Your answer must be every line of the data below that holds the string "computer", copied exactly.

(Beginning of DATA FOR THIS EXERCISE)

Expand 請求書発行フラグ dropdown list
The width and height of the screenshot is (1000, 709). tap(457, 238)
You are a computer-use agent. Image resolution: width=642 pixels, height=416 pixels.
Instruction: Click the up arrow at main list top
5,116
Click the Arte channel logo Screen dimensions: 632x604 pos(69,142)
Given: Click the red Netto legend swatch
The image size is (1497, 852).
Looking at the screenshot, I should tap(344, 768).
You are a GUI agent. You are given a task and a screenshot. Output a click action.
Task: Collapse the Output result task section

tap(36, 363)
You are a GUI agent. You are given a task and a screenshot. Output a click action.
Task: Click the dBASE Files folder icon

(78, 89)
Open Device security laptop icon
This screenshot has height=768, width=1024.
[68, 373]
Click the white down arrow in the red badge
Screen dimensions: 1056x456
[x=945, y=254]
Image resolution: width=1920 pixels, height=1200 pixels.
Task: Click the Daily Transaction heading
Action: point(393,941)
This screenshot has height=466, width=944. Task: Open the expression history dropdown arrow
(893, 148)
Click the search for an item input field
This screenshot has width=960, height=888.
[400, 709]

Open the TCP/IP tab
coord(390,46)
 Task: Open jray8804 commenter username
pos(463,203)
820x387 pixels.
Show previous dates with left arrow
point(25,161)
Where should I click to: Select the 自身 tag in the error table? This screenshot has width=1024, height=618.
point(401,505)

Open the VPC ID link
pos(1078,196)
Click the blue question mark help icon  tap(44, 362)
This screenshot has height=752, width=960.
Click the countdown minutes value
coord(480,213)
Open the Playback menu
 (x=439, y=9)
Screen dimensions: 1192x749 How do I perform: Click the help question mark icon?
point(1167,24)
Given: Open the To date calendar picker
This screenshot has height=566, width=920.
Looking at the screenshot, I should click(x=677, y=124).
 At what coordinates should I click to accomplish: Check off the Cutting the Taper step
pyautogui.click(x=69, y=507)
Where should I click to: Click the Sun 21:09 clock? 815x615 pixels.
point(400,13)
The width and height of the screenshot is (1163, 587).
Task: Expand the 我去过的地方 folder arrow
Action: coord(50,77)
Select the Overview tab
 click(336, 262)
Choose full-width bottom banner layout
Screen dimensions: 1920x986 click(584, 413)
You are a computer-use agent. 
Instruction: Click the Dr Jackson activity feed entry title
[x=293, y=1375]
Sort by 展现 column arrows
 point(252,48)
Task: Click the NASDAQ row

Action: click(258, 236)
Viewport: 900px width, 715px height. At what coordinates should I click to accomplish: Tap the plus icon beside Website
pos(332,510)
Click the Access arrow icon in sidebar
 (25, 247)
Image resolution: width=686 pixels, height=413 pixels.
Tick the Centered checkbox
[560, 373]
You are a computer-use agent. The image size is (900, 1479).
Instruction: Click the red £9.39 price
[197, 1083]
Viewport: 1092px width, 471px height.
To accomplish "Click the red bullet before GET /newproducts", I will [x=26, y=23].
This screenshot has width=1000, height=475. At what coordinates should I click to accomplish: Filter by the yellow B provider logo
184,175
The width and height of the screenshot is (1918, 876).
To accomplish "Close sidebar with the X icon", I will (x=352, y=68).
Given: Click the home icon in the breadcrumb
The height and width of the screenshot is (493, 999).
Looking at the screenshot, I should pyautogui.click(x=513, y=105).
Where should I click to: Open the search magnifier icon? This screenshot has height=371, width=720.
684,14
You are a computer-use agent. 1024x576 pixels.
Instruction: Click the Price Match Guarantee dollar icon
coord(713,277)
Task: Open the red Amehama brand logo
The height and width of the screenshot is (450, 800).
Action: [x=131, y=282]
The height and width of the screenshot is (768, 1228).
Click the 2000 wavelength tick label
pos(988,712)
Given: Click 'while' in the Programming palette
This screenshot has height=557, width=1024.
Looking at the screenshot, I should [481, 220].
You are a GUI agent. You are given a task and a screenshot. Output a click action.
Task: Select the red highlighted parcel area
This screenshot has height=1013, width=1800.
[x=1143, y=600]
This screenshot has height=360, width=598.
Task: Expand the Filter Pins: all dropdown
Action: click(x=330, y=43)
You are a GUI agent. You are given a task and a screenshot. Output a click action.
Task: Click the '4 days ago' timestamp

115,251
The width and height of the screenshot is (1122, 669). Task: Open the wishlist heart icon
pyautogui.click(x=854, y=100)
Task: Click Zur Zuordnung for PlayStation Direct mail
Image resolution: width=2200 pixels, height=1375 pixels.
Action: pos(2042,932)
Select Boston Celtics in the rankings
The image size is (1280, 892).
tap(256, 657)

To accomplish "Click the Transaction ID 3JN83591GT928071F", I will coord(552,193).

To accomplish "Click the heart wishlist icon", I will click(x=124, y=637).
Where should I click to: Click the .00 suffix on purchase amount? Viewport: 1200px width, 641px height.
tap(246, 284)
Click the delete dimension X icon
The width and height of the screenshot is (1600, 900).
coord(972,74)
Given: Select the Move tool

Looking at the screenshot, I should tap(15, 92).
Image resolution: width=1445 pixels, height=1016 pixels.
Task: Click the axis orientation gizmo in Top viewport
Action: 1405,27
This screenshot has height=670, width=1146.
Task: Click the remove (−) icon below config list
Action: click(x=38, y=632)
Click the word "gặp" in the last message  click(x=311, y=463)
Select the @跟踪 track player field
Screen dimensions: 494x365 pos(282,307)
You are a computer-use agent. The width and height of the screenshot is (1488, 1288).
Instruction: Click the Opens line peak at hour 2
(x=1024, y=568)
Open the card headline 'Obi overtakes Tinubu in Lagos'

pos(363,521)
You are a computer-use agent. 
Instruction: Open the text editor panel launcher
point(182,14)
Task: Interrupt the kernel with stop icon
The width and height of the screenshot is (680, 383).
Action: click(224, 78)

(End of DATA FOR THIS EXERCISE)

**SOLUTION TO THIS TASK:**
You are a computer-use agent. Image resolution: width=642 pixels, height=416 pixels.
You are a computer-use agent. 
You are a computer-use agent. The image size is (900, 1479).
You are a computer-use agent. 1024x576 pixels.
You are a computer-use agent. The width and height of the screenshot is (1488, 1288).
You are a computer-use agent. 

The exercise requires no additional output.